Odorous Fantasies.
23 September 2011
Warning: Spoilers
In the opening scene, the beautiful O (Clery) and her lover (Kier) are together in the back seat, being driven down a luminous road to a place Rene has never taken O before. He orders her gently to remove everything she's wearing under her dress. The patchouli-scented voice of the narrator tells us, "Not knowing where they were going, O was afraid to ask questions." I had a couple of questions though. First, where do you find a woman like this? The second was, Why the hell didn't she ask? The wind up is that the beautiful O is taken into a castle where she vows never to look one of the many Masters in the eye or to speak unless told to. She must wear a garment that allows access to her body from just about every imaginable angle. She must subject herself to unspeakable indignities including chaining and whipping and blindfolding and who knows what all. I haven't gotten to the end yet. I don't know if I can handle it. In my heart, I firmly believe that no woman -- no human being -- should be so humiliated and tortured this way except my ex wife.

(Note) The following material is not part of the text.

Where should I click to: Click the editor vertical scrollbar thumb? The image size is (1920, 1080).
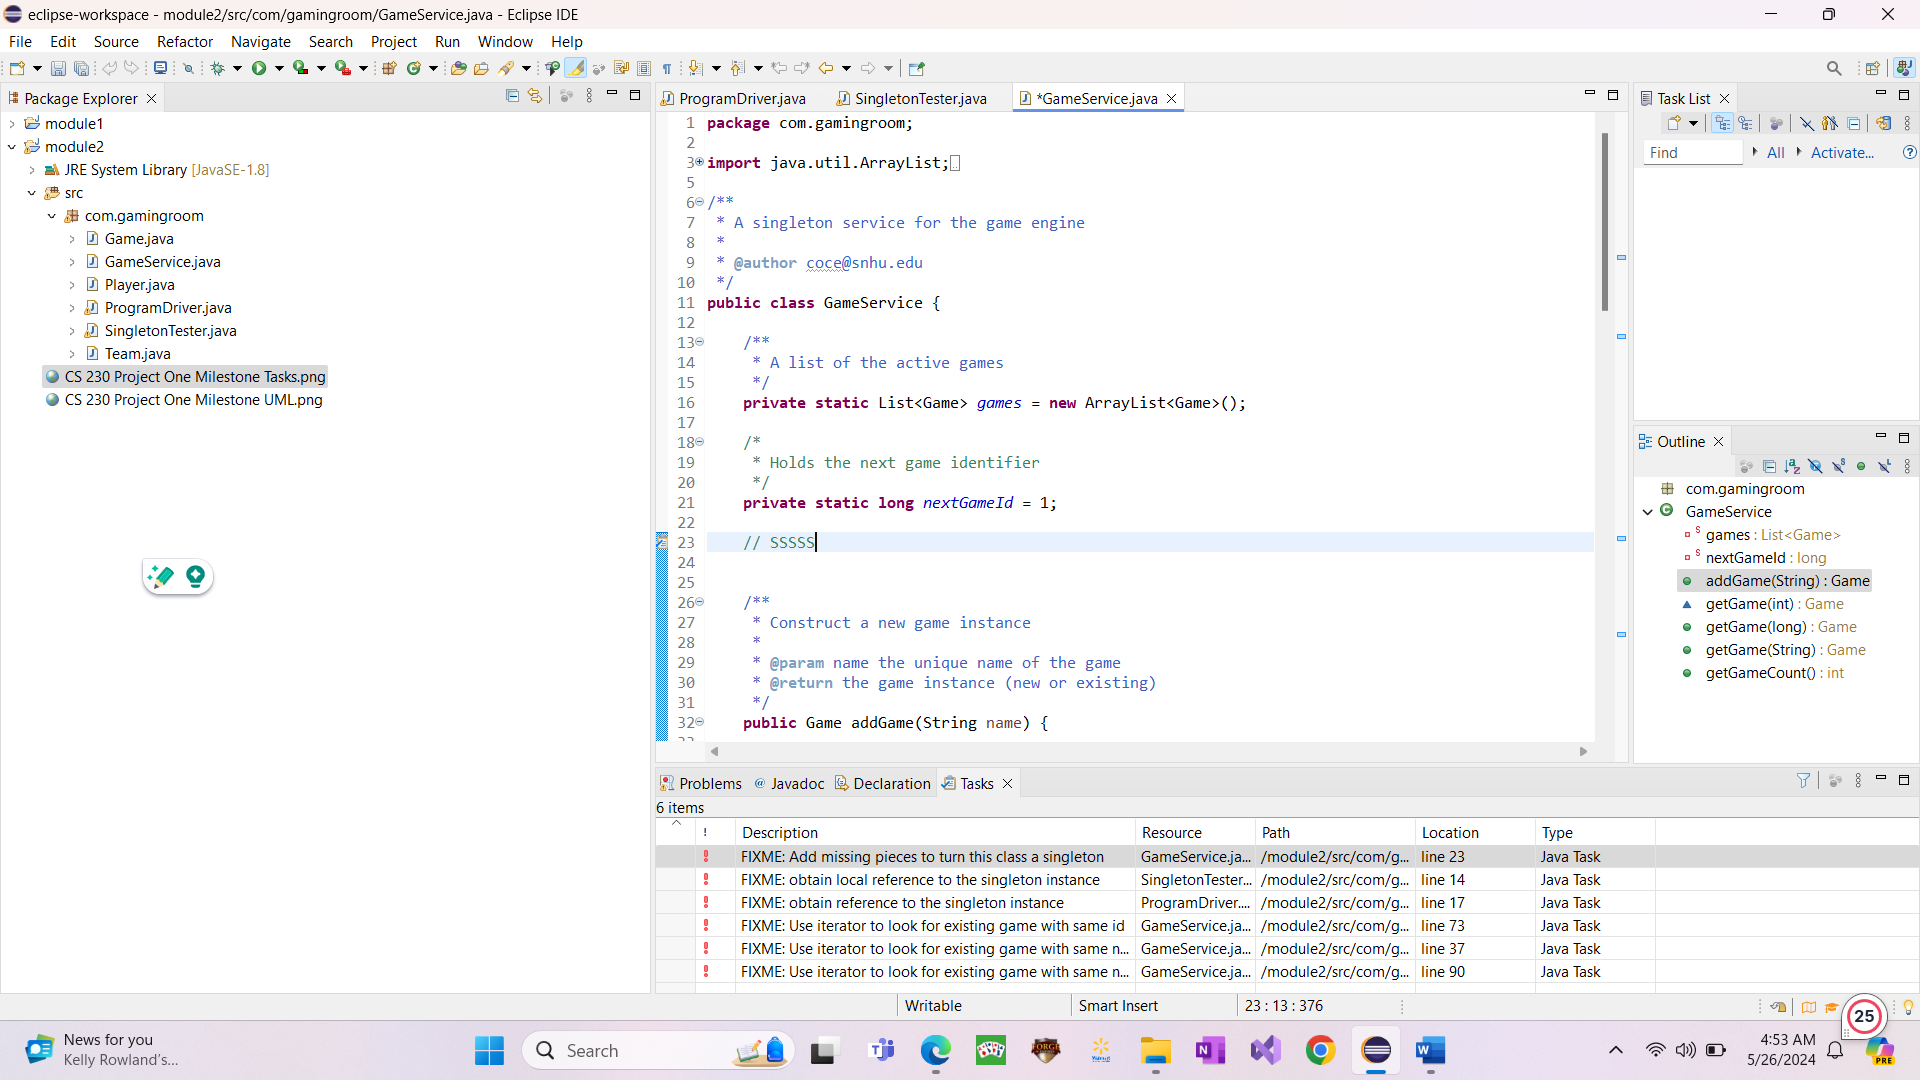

The book was a sensation and the movie, by Just Jaeckin, was an international hit, following hard upon the heels of "Emmanuelle" and preceding its many sequels, such as "Emmanuelle Meets The Seven Dwarfs." But it left me feeling the way I did after watching David Cronenberg's "Crash", about a cabal of cripples and perverts who get off on watching or participating in dreadful automobile accidents. The general sensation was one of having stumbled into someone else's wet dream.

Of course all of this is handled with great delicacy and nuance, and with many signals of import. The narration is elliptical. The musical score lacks only Kenny G. What dialog there is only fills us with wonder -- "She's proud; it sets me aflame." The photographer shot most of the film through a veil of Vaseline. The plot defiantly, stands logic on its head. The film strives desperately to convince us that this isn't garbage we're watching -- it's conneries.

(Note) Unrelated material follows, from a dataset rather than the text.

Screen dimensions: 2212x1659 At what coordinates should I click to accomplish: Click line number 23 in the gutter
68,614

Well, that gets the negative stuff out of the way. On the plus side, you have never seen such perfect, scintillating, nickel-plated chains. Also, the women aren't shaven clean all over. You can't tell about the men.

I can understand why this was such a scandalous film in 1975, with all the unashamed nudity and bondage. It took us on a Cook's Tour of sexual depravity, through caverns measureless to man. Today, with the internet awash in real perversions and and a diversity of real "O"s, the movie seems terribly dated, a historical curiosity. Not insulting, not carrying any evil baggage, but not much more than kitsch. If you want a more grounded and thoughtful movie about S&M, see "Secretary" with David Spader and Maggie Gylenhall.